▶ **About this task**:
Search the records for the string "computer", and show each line where it appears.

Stored data
= Beginning of Section =
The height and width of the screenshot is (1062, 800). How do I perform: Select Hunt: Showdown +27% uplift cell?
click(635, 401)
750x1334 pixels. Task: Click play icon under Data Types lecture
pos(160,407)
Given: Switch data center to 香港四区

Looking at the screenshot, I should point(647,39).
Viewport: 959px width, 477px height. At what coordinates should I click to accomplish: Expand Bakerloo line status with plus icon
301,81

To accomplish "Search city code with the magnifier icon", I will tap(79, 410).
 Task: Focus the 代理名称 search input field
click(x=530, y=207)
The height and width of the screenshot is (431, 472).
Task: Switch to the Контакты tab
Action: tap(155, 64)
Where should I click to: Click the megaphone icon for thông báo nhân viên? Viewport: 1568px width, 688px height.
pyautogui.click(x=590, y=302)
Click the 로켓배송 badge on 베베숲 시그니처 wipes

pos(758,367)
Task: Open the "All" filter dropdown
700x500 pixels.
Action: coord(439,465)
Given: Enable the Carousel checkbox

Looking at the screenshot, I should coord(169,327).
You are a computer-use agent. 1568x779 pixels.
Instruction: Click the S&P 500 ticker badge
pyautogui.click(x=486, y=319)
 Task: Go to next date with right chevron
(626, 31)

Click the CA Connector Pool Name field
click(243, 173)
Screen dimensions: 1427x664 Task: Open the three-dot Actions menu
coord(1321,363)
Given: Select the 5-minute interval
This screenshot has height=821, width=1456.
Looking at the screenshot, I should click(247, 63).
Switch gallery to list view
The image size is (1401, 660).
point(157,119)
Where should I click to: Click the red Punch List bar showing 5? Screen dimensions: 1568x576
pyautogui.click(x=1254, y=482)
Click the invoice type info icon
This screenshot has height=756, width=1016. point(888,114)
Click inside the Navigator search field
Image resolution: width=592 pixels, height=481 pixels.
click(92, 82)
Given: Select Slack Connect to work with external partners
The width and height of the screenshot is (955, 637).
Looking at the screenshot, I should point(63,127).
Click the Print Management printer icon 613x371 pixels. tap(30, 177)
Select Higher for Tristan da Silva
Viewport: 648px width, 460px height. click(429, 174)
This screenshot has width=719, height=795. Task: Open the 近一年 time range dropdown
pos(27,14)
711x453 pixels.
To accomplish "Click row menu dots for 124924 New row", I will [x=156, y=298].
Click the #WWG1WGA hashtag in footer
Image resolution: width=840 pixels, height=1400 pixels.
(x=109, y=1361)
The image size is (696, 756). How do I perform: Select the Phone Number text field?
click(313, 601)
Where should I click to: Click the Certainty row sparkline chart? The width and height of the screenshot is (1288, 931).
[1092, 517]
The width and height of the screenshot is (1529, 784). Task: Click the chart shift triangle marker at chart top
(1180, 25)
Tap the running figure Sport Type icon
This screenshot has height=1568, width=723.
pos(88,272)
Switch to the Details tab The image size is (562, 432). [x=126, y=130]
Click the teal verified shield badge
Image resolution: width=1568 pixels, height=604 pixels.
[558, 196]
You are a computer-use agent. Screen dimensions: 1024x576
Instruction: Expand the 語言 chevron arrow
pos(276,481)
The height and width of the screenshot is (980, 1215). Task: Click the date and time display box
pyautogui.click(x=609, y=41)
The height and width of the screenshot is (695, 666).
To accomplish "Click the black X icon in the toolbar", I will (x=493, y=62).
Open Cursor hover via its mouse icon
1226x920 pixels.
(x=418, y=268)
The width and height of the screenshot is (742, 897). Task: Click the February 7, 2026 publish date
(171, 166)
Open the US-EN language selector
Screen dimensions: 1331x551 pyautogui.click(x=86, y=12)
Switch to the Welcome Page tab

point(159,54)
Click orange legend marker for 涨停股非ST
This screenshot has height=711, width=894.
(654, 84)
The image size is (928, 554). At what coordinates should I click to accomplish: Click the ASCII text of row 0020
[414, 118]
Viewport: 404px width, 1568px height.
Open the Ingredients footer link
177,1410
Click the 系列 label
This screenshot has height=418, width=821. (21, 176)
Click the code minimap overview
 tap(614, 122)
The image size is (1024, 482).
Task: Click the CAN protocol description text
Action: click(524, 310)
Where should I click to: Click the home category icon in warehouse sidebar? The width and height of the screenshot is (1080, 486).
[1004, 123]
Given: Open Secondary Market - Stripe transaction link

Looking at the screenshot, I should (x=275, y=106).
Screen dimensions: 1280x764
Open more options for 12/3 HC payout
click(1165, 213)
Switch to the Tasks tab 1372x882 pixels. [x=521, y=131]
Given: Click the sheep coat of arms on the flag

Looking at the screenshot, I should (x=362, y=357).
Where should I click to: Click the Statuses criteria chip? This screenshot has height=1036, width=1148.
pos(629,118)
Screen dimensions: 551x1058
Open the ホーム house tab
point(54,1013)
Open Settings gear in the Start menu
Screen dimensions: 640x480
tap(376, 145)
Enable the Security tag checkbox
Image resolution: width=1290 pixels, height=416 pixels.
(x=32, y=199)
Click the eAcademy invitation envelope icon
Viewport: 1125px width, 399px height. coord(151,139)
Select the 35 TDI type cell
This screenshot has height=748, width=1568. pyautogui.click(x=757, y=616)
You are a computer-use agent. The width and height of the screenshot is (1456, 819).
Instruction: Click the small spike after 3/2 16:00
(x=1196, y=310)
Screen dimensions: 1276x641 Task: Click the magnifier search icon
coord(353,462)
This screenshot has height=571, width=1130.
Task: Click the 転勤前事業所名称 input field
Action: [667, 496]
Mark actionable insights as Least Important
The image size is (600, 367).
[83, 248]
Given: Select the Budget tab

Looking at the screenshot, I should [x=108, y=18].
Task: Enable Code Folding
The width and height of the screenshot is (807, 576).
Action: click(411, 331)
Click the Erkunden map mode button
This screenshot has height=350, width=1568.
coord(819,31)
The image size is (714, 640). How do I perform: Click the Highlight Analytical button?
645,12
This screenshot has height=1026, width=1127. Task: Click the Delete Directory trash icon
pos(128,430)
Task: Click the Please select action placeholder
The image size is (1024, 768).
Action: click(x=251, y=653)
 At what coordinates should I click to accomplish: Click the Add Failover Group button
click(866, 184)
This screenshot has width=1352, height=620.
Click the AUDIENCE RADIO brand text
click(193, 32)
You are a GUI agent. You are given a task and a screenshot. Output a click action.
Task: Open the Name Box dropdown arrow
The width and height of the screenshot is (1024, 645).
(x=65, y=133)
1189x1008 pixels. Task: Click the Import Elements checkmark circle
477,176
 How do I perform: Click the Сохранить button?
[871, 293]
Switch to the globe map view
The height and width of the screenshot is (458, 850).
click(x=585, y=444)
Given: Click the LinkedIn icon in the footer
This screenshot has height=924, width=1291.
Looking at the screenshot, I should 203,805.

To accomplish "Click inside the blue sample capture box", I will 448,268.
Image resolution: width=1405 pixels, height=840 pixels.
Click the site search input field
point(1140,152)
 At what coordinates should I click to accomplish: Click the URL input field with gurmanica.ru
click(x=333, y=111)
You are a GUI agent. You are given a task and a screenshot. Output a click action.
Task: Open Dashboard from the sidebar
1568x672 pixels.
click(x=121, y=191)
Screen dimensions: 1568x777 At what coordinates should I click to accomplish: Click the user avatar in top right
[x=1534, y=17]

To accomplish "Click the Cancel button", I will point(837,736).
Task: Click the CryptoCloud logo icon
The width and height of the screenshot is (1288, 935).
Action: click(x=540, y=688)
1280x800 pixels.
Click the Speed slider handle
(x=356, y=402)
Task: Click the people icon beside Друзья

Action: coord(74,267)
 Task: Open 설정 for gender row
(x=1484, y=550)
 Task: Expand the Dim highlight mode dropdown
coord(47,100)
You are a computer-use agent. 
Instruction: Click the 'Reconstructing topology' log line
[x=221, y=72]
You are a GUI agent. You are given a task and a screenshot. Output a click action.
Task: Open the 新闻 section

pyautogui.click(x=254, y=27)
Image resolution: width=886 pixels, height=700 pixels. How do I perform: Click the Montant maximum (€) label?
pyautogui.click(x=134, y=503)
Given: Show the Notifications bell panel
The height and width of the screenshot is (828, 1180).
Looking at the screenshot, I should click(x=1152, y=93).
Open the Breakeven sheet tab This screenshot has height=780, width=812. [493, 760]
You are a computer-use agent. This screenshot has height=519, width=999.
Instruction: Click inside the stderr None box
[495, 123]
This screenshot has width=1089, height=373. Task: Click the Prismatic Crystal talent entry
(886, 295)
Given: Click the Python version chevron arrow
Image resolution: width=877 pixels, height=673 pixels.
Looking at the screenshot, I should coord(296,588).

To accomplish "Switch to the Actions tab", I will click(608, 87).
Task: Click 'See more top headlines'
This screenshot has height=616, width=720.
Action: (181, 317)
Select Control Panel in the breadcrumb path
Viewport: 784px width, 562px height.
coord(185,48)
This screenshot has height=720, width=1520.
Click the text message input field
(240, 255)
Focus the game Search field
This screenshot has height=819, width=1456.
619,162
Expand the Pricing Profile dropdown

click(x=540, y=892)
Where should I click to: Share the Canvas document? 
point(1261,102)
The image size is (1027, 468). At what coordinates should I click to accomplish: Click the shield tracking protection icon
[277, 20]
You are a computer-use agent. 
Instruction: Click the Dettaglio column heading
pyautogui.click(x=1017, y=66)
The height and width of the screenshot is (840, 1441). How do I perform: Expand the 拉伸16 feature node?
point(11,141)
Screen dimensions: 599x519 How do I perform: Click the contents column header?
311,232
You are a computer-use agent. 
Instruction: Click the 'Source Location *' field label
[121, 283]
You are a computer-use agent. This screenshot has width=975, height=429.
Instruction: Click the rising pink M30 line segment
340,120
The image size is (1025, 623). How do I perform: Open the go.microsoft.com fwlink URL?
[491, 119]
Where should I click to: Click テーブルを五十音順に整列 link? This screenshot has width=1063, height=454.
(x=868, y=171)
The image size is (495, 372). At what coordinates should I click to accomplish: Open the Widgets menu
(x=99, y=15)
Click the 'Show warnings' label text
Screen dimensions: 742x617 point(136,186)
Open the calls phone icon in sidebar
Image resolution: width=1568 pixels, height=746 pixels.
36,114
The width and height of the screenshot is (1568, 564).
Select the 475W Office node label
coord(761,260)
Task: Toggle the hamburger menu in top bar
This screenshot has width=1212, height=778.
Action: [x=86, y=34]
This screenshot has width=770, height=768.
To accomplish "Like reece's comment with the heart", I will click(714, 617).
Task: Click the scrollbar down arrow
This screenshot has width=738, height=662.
= End of Section =
▶ **Exercise response**:
You are a computer-use agent. 1568x779 pixels.
You are a computer-use agent. Screen dimensions: 1024x576
You are a computer-use agent. The width and height of the screenshot is (1456, 819).
You are a computer-use agent. 
You are a computer-use agent. This screenshot has height=519, width=999.
You are a computer-use agent. 
You are a computer-use agent. 
You are a computer-use agent. This screenshot has width=975, height=429.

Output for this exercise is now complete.